### Input material
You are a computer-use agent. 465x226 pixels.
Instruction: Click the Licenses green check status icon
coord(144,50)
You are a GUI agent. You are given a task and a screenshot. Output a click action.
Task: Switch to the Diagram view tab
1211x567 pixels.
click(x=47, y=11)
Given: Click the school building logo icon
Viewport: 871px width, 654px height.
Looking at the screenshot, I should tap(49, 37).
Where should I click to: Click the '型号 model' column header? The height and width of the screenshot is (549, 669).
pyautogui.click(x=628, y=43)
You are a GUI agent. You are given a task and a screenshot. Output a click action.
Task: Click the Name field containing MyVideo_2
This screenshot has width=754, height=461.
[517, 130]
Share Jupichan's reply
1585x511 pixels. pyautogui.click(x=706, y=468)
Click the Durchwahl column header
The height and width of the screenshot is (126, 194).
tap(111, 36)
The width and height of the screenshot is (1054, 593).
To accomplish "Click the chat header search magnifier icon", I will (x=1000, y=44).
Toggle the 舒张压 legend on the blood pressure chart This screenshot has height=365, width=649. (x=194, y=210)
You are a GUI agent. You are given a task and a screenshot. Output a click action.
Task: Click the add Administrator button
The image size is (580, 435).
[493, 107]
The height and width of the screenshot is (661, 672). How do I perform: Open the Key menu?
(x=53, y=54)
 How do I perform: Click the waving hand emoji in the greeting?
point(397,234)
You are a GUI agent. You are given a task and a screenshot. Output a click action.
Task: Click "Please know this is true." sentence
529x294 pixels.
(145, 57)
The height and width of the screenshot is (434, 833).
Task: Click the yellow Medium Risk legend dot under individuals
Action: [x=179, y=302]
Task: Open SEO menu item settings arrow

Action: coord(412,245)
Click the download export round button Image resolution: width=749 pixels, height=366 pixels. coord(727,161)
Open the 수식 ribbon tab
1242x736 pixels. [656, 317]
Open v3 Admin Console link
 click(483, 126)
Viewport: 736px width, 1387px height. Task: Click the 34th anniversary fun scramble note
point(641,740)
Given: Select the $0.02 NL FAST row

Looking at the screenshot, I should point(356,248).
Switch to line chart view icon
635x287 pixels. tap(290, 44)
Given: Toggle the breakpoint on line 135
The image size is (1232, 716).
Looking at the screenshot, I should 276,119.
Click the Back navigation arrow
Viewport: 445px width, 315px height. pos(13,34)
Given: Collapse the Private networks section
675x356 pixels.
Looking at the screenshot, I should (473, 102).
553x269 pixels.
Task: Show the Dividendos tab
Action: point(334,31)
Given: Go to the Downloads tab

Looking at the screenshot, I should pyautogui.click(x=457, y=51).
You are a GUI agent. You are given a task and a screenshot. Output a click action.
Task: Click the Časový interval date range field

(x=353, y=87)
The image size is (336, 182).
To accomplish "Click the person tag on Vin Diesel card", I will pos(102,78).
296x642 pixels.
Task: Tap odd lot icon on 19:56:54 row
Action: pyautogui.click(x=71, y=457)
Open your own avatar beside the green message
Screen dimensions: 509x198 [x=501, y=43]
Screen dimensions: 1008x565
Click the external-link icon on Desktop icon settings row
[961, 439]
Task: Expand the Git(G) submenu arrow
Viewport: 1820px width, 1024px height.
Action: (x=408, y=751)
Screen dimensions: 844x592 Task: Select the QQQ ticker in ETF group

### Task details
Copy every one of the rows above verbatim, without changing a single character.

### Reply to the task
You are a computer-use agent. 465x226 pixels.
Instruction: Click the Licenses green check status icon
coord(144,50)
You are a GUI agent. You are given a task and a screenshot. Output a click action.
Task: Switch to the Diagram view tab
1211x567 pixels.
click(x=47, y=11)
Given: Click the school building logo icon
Viewport: 871px width, 654px height.
Looking at the screenshot, I should tap(49, 37).
Where should I click to: Click the '型号 model' column header? The height and width of the screenshot is (549, 669).
pyautogui.click(x=628, y=43)
You are a GUI agent. You are given a task and a screenshot. Output a click action.
Task: Click the Name field containing MyVideo_2
This screenshot has width=754, height=461.
[517, 130]
Share Jupichan's reply
1585x511 pixels. pyautogui.click(x=706, y=468)
Click the Durchwahl column header
The height and width of the screenshot is (126, 194).
tap(111, 36)
The width and height of the screenshot is (1054, 593).
To accomplish "Click the chat header search magnifier icon", I will (x=1000, y=44).
Toggle the 舒张压 legend on the blood pressure chart This screenshot has height=365, width=649. (x=194, y=210)
You are a GUI agent. You are given a task and a screenshot. Output a click action.
Task: Click the add Administrator button
The image size is (580, 435).
[493, 107]
The height and width of the screenshot is (661, 672). How do I perform: Open the Key menu?
(x=53, y=54)
 How do I perform: Click the waving hand emoji in the greeting?
point(397,234)
You are a GUI agent. You are given a task and a screenshot. Output a click action.
Task: Click "Please know this is true." sentence
529x294 pixels.
(145, 57)
The height and width of the screenshot is (434, 833).
Task: Click the yellow Medium Risk legend dot under individuals
Action: [x=179, y=302]
Task: Open SEO menu item settings arrow

Action: coord(412,245)
Click the download export round button Image resolution: width=749 pixels, height=366 pixels. coord(727,161)
Open the 수식 ribbon tab
1242x736 pixels. [656, 317]
Open v3 Admin Console link
 click(483, 126)
Viewport: 736px width, 1387px height. Task: Click the 34th anniversary fun scramble note
point(641,740)
Given: Select the $0.02 NL FAST row

Looking at the screenshot, I should point(356,248).
Switch to line chart view icon
635x287 pixels. tap(290, 44)
Given: Toggle the breakpoint on line 135
The image size is (1232, 716).
Looking at the screenshot, I should 276,119.
Click the Back navigation arrow
Viewport: 445px width, 315px height. pos(13,34)
Given: Collapse the Private networks section
675x356 pixels.
Looking at the screenshot, I should (473, 102).
553x269 pixels.
Task: Show the Dividendos tab
Action: point(334,31)
Given: Go to the Downloads tab

Looking at the screenshot, I should pyautogui.click(x=457, y=51).
You are a GUI agent. You are given a task and a screenshot. Output a click action.
Task: Click the Časový interval date range field

(x=353, y=87)
The image size is (336, 182).
To accomplish "Click the person tag on Vin Diesel card", I will pos(102,78).
296x642 pixels.
Task: Tap odd lot icon on 19:56:54 row
Action: pyautogui.click(x=71, y=457)
Open your own avatar beside the green message
Screen dimensions: 509x198 [x=501, y=43]
Screen dimensions: 1008x565
Click the external-link icon on Desktop icon settings row
[961, 439]
Task: Expand the Git(G) submenu arrow
Viewport: 1820px width, 1024px height.
Action: (x=408, y=751)
Screen dimensions: 844x592 Task: Select the QQQ ticker in ETF group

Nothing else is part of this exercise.